Prior to 2020, Indonesia could expect over 1 million visits from Australia annually. On average, Australian tourists have the inclination to spend more money per day and stay longer than any other nationality. In 2014, it is estimated that Australian tourists alone contributed $1.8 billion AUD to the Indonesian economy. However the number of Australian visits have dropped significantly as of 2020, with only approximately 260 000 Australian arrivals.This drop is due to Australia’s strict enforcement of their border control during the pandemic, not allowing citizens and permanent residents to leave Australia to engage in international tourism.
As a result of the lack of tourists, tourism hotspots like Bali have been economically devastated. A small survey conducted by kopernik.info found that the pandemic impacted 81% of the 77 household respondents’ incomes, 44% of which have either permanently or temporarily lost their jobs. Overall the survey concluded that there is a 61% decrease in the respondents’ incomes.
Mutual Aid and Assistance
A core pillar of our bilateral relationship pre-pandemic has been based on mutual aid and assistance. In 2020, Indonesia answered Australia’s call for help during the bushfires, sending over military personnel. The billion-dollar aid package from the Howard Government after Indonesia’s 2005 Tsunami remains strong in the mind of Indonesians, and is a shining example of the commitment Australia has shown to its important strategic partnership. At 3.49 million cases and 98,889 deaths at the time of writing, Indonesia now has the highest number of fatalities and infections of COVID in South-East Asia, and demand for medical care and supplies has overwhelmed its health system.
The recent announcement by Foreign Minister Marise Payne that Australia will donate $12 million in support and 2.5 million doses of the AstraZeneca vaccine is a promising start. However, the Shadow Minister for Foreign Affairs Penny Wong claims that this amount ‘pales in comparison to other nations’ [contributions]’. With AstraZeneca rollouts recently delayed, Indonesia is struggling, and this presents an opportunity for Australia to further assist through aid contributions for vaccine procurement, demonstrating Australia’s prioritisation of Indonesia as a regional partner. Without a strong aid commitment from Australia, other countries have begun to fill the gaps in Indonesia’s COVID response and support. Thus far China has provided Indonesia with many vaccines, collaborated in clinical trials and manufacturing, and in June pledged further closer cooperation in their COVID response after a high-level meeting in Guiyang. With Indonesia’s current vaccination rate at only 7.56%, there is still much that can be done to assist.

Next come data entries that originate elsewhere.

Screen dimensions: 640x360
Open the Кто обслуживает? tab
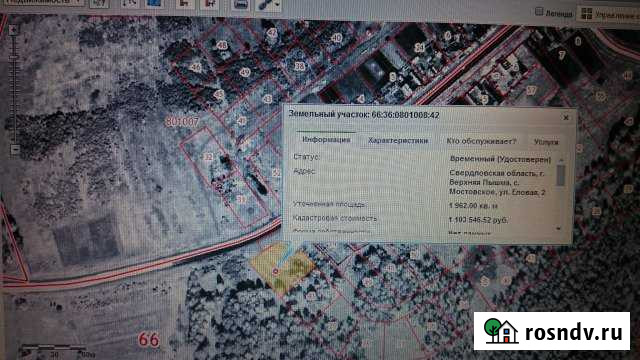[x=481, y=141]
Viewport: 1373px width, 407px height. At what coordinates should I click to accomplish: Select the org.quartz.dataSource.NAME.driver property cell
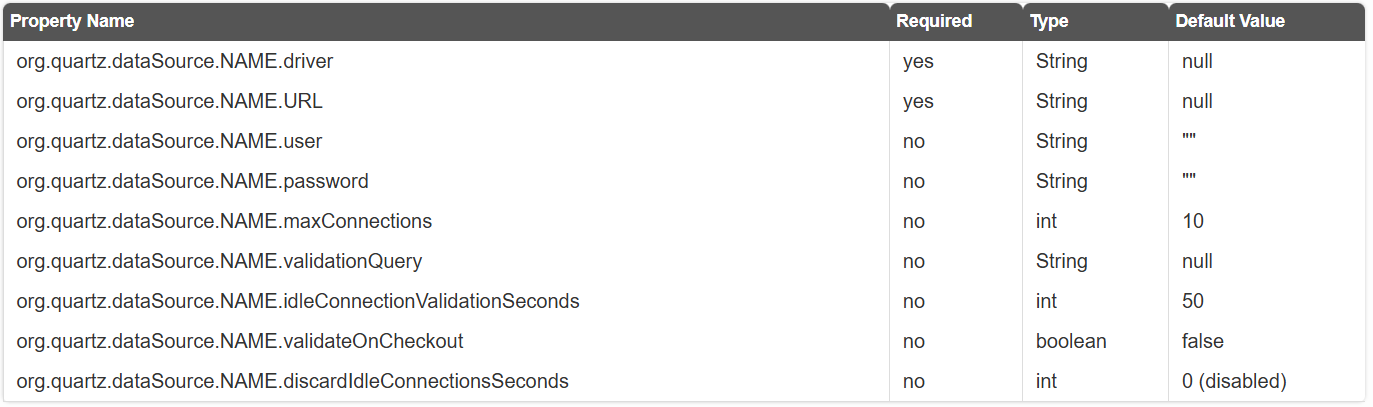pyautogui.click(x=446, y=61)
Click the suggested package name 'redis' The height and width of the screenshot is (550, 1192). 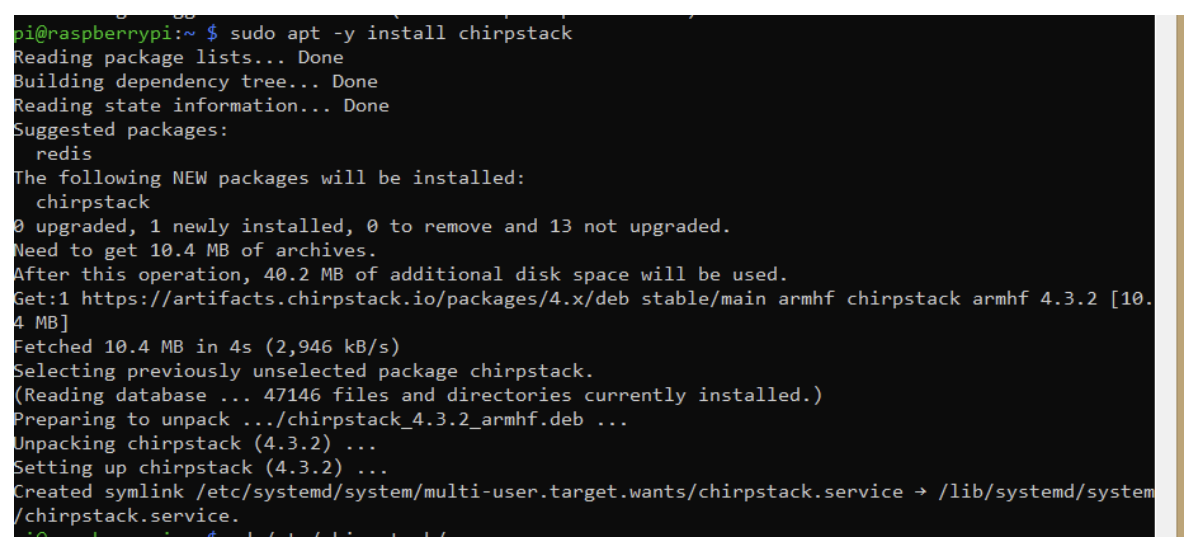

The COVID pandemic has created many challenges, and the Australia-Indonesia relationship has not escaped unscathed, with numerous downturns in trade and aid, people-to-people interactions and key areas of investment such as education and tourism affected. In spite of this, there remains numerous opportunities for areas of closer cooperation and growth, both currently during the COVID crisis and post-pandemic. The Indonesian and Australian Governments made significant strides before COVID through new trade agreements such as the IA-CEPA, education initiatives and cross-cultural exchanges, and can hopefully continue to make good use of these in the future despite pandemic setbacks. However, if Australia wants to preserve and strengthen one of their most important neighbourly and strategic regional relationships, they should also commit more in financial assistance and aid support. It is no surprise that the greatest area of need at this time is for Indonesia’s vaccination program in addition to the amounts already pledged. Increasing aid now will only serve to strengthen the bilateral trade relationship in the future.